Abstract
Pitch is one of the primary auditory sensations and plays a defining role in music, speech, and auditory scene analysis. Although the main physical correlate of pitch is acoustic periodicity, or repetition rate, there are many interactions that complicate the relationship between the physical stimulus and the perception of pitch. In particular, the effects of other acoustic parameters on pitch judgments, and the complex interactions between perceptual organization and pitch, have uncovered interesting perceptual phenomena that should help to reveal the underlying neural mechanisms.
The what and why of pitch
Pitch is one of the primary auditory sensations, along with loudness and timbre. In music, sequences of pitch define melody, and simultaneous combinations of pitch define harmony.
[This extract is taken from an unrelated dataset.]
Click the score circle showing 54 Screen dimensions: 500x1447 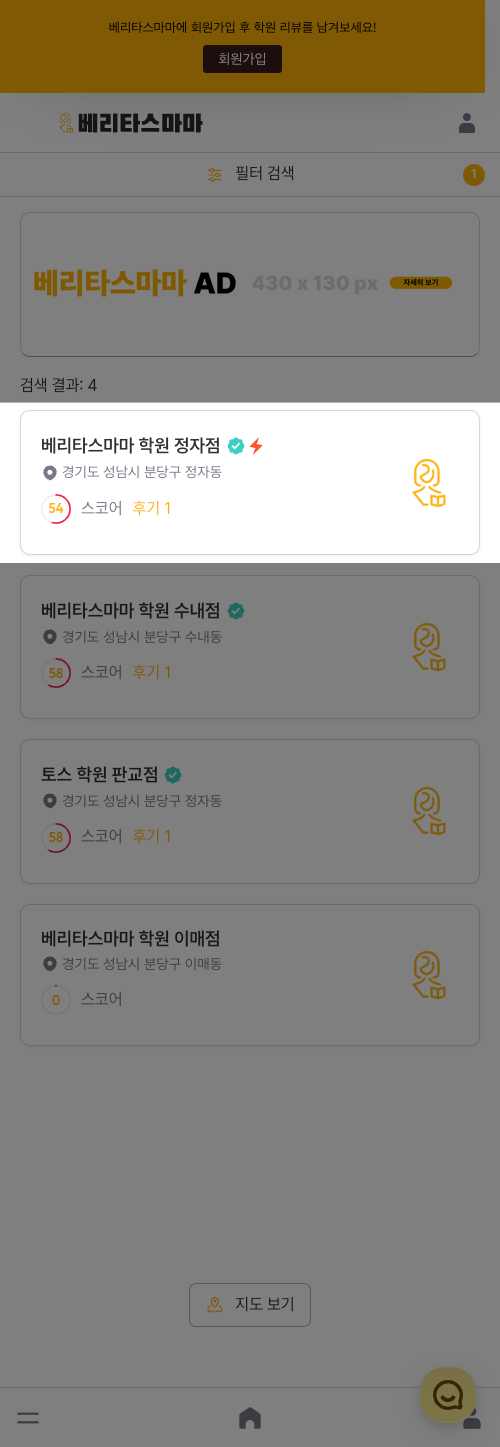click(x=56, y=509)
In speech, rising and falling pitch contours help define prosody and in tone languages, such as Mandarin and Cantonese, pitch contours help define the meaning of words. In complex acoustic environments, differences in pitch can help listeners to segregate and make sense of competing sound sources.
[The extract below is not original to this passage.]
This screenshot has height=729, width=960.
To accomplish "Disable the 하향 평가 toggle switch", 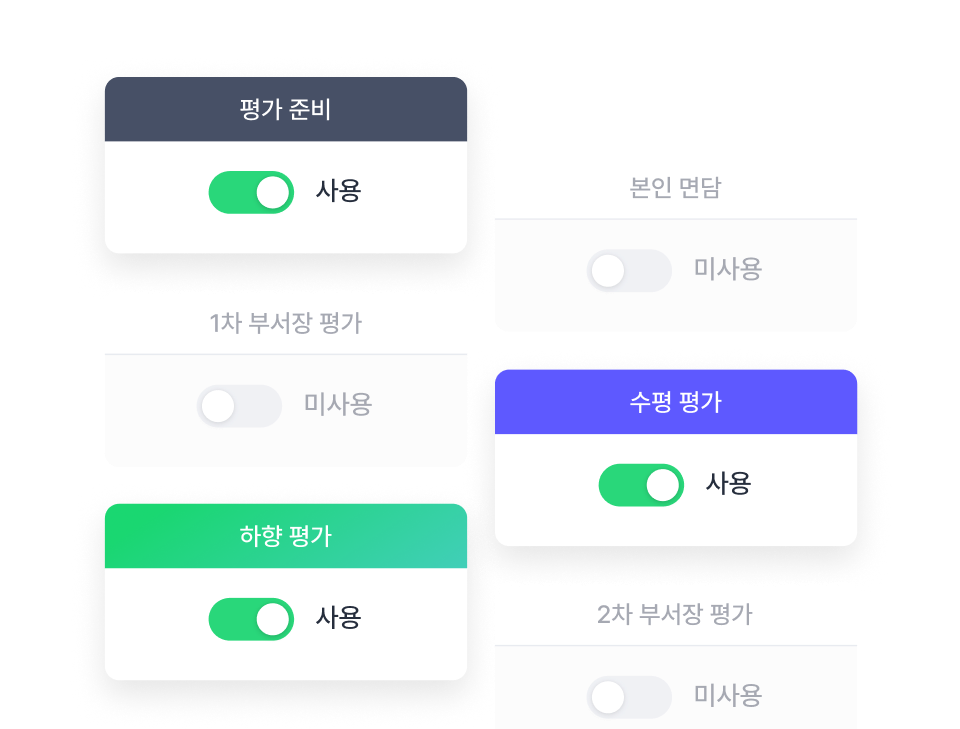I will click(x=251, y=619).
Put simply, pitch is the perceptual correlate of the periodicity, or repetition rate, of an acoustic waveform. The most commonly considered form of pitch-evoking sound is a harmonic complex tone. This periodic waveform repeats at a rate corresponding to the fundamental frequency (F0) and can be decomposed into sinusoidal harmonics or overtones, which have frequencies at integer multiples of the F0 (Fig. 1A,B). The relative amplitudes of the harmonics within a complex tone play an important role in determining the sound quality, or timbre, of a sound. Despite differences in timbre and loudness, two tones generally have the same pitch if they share the same F0. Although young humans with normal hearing can hear sounds with frequencies between ∼20 and 20,000 Hz, only repetition rates between ∼30 and 4000 Hz elicit a pitch sensation that is salient enough to carry melodic information (Attneave and Olson, 1971; Pressnitzer et al., 2001).
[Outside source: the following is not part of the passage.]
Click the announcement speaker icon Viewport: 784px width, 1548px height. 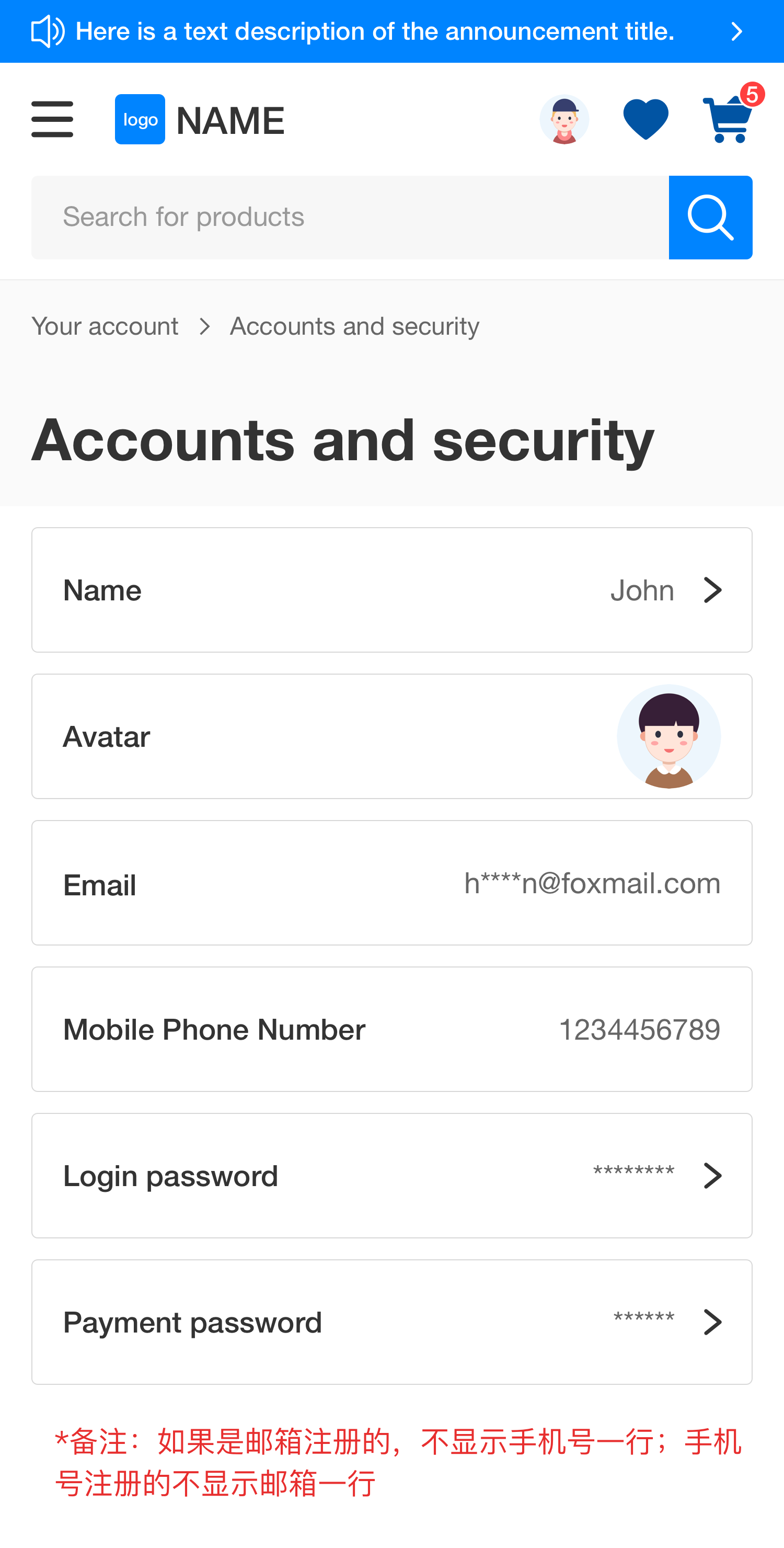pos(48,31)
Scientific disputes on how we perceive the F0 arose in the mid-19th Century (Seebeck, 1841; Ohm, 1843; Helmholtz, 1885/1954), but it was only firmly established in the mid-20th Century that a tone retains the same pitch, even if all the energy at the F0 is removed or masked by noise (Schouten, 1940; Licklider, 1954). This phenomenon of the “pitch of the missing fundamental” provides an important benchmark in the search for physiological correlates of pitch (Plack et al., 2005; Griffiths and Hall, 2012; Wang and Walker, 2012). From a perceptual standpoint, it makes sense that the pitch of a sound remains constant after the lowest harmonic components are removed or masked (occluded), so that some degree of perceptual invariance of a sound source can be maintained in a cluttered acoustic environment (McDermott and Oxenham, 2008).
Relationship between pitch and early auditory transformations
Figure 1A shows the time waveform of a musical tone with an F0 of 440 Hz. As shown in Figure 1B, when a time segment of a waveform is analyzed, its power spectrum—the distribution of sound intensity across the frequency spectrum—can be extracted.
Cochlear filtering
When the sound enters the cochlea, different frequencies within the sound selectively stimulate different regions of the cochlea. This frequency-to-place mapping, or tonotopy, is maintained throughout the auditory pathways up to at least primary auditory cortex (AI), and forms a major organizational principle of auditory neural processing. The perceptual consequences of tonotopic organization are manifold and can be measured using behavioral experiments in a variety of ways, often involving masking (Oxenham and Wojtczak, 2010). The results from such experiments are explained in terms of the frequency selectivity of the “auditory filters” (Fig. 1C). These behaviorally defined filters are thought to have their basis in cochlear filtering (Shera et al., 2002, 2010). The output of the auditory filters can be represented in terms of the long-term average, which is referred to as the “excitation pattern” (Fig. 1D), which can be thought of as a schematic representation of mechanical activation of the cochlear partition or neural activity as a function of characteristic frequency (CF) (Glasberg and Moore, 1990). Alternatively, the outputs of the auditory filters can be considered in terms of their time waveform (Fig. 1E). Because the filter bandwidths increase with increasing CF, regions of the cochlea tuned to the frequencies of low-numbered harmonics will respond almost exclusively to a single harmonic, whereas regions tuned to the frequencies of high-numbered harmonics will respond to several harmonics. Harmonics that are exclusively represented within single filters are referred to as “resolved,” whereas harmonics that interact with others within auditory filters are referred to as “unresolved.”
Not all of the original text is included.